Sorry, I had a typo I mean repartitionby("fieldofjoin)
El 2 may. 2017 9:44 p. m., "KhajaAsmath Mohammed" <[email protected]>
escribió:
Hi Angel,
I am trying using the below code but i dont see partition on the dataframe.
val iftaGPSLocation_df = sqlContext.sql(iftaGPSLocQry)
import sqlContext._
import sqlContext.implicits._
datapoint_prq_df.join(geoCacheLoc_df)
Val tableA = DfA.partitionby("joinField").filter("firstSegment")
Columns I have are Lat3,Lon3, VIN, Time . Lat3 and Lon3 are my join
columns on both dataframes and rest are select columns
Thanks,
Asmath
On Tue, May 2, 2017 at 1:38 PM, Angel Francisco Orta <
[email protected]> wrote:
> Have you tried to make partition by join's field and run it by segments,
> filtering both tables at the same segments of data?
>
> Example:
>
> Val tableA = DfA.partitionby("joinField").filter("firstSegment")

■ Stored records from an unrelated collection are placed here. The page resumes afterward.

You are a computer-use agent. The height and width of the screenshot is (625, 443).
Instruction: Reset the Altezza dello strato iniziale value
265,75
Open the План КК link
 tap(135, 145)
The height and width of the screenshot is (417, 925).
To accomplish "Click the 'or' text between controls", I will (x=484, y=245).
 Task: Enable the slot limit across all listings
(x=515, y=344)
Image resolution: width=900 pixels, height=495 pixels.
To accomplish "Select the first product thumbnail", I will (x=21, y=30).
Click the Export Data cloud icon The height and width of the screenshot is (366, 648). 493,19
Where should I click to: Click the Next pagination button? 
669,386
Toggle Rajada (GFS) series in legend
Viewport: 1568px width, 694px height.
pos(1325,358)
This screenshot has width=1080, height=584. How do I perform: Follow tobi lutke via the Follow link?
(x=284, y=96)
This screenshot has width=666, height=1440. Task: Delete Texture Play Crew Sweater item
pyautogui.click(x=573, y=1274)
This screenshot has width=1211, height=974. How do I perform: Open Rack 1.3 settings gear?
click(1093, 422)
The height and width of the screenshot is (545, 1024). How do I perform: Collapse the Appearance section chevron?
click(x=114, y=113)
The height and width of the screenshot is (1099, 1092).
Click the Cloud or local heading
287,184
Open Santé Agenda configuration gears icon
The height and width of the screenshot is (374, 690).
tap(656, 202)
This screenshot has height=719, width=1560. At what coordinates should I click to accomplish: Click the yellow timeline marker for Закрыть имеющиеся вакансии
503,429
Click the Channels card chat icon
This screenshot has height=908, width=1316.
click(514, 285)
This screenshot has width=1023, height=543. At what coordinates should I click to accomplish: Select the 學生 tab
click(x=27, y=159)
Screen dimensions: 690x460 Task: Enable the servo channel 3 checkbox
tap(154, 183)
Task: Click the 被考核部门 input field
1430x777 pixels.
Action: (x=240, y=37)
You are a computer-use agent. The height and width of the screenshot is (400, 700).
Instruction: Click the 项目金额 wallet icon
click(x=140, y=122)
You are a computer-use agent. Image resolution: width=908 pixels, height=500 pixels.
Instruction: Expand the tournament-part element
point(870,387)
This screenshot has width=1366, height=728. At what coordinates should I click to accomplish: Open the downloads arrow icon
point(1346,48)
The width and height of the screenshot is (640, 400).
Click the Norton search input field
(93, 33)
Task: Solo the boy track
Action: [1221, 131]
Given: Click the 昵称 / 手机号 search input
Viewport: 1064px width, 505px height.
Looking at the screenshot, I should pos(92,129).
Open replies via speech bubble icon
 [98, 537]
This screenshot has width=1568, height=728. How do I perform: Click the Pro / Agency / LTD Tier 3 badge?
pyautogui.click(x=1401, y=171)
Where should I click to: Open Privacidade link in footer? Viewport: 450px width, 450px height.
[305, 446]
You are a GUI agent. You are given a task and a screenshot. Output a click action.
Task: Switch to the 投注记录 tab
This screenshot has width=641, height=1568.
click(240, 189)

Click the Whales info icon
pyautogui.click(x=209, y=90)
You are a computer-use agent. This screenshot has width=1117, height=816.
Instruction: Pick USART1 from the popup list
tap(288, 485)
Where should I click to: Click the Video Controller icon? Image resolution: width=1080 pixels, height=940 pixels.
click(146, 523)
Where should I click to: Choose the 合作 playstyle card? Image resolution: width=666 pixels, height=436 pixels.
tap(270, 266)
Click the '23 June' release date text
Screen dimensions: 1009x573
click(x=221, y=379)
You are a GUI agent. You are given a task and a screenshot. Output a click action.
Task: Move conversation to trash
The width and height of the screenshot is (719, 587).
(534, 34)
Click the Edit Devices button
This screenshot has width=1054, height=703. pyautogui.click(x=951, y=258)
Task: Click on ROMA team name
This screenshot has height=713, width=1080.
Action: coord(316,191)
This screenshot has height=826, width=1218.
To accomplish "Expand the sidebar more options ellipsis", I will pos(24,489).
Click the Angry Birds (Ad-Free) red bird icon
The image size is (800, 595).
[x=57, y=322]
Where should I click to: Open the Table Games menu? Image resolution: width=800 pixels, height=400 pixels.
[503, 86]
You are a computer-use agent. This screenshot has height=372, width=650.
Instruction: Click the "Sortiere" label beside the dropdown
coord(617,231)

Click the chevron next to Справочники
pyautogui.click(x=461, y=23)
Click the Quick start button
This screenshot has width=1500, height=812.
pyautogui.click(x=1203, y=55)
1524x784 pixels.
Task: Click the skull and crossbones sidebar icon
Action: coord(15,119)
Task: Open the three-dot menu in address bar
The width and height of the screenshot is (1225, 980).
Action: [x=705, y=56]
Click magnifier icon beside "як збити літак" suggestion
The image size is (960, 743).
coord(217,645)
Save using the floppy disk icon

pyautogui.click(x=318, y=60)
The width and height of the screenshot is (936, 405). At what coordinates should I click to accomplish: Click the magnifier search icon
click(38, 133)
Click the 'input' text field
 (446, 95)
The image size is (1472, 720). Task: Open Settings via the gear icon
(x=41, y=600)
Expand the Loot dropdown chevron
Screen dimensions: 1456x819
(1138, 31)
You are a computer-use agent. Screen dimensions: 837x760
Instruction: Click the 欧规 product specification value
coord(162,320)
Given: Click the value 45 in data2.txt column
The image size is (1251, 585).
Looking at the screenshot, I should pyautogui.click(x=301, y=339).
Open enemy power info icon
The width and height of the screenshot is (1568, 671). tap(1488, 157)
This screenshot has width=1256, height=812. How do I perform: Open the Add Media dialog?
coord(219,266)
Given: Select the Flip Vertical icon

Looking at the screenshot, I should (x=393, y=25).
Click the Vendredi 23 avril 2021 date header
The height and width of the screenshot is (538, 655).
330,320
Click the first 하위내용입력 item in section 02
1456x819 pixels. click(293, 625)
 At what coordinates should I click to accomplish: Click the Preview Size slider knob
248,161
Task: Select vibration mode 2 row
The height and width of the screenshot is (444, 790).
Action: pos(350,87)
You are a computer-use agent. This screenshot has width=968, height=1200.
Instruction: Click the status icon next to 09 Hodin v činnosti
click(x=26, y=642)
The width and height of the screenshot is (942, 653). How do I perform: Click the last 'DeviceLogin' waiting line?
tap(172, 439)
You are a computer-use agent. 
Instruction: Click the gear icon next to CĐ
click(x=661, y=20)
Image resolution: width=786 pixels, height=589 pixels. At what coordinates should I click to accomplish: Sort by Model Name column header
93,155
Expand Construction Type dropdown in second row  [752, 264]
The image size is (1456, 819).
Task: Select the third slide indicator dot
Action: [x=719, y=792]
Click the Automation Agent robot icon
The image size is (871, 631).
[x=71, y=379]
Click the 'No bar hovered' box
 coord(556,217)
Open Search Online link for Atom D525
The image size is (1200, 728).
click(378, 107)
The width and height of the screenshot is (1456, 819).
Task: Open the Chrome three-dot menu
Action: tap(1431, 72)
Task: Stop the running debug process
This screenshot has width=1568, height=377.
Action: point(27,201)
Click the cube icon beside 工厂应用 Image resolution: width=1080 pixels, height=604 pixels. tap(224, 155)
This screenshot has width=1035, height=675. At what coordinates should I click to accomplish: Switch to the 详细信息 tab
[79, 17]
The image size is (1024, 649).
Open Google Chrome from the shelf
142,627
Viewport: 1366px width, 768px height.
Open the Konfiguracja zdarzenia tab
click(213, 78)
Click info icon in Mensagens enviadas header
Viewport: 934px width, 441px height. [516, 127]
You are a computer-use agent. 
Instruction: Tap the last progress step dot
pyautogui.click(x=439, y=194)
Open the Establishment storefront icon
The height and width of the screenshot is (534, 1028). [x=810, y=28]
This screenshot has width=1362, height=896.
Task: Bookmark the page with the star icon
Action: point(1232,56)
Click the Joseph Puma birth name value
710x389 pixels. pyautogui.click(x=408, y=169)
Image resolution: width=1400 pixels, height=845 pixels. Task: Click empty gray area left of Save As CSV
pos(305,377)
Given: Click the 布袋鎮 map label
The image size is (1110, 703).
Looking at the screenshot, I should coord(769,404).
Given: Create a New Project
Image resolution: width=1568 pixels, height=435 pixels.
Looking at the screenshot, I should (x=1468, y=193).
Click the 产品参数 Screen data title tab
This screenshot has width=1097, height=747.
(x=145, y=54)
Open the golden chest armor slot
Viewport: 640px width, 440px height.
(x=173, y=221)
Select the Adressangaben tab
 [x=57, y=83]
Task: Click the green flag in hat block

> Val tableB= DfB.partitionby("joinField").filter("firstSegment")
>
> TableA.join(TableB)....
>
> El 2 may. 2017 8:30 p. m., "KhajaAsmath Mohammed" <[email protected]>
> escribió:
>
>> Table 1 (192 GB) is partitioned by year and month ... 192 GB of data is
>> for one month i.e. for April
>>
>> Table 2: 92 GB not partitioned .
>>
>> I have to perform join on these tables now.
>>
>>
>>
>> On Tue, May 2, 2017 at 1:27 PM, Angel Francisco Orta <
>> [email protected]> wrote:
>>
>>> Hello,
>>>
>>> Is the tables partitioned?
>>> If yes, what is the partition field?
>>>
>>> Thanks
>>>
>>>
>>> El 2 may. 2017 8:22 p. m., "KhajaAsmath Mohammed" <
>>> [email protected]> escribió:
>>>
>>> Hi,
>>>
>>> I am trying to join two big tables in spark and the job is running for
>>> quite a long time without any results.
>>>
>>> Table 1: 192GB
>>> Table 2: 92 GB
>>>
>>> Does anyone have better solution to get the results fast?
>>>
>>> Thanks,
>>> Asmath
>>>
>>>
>>>
>>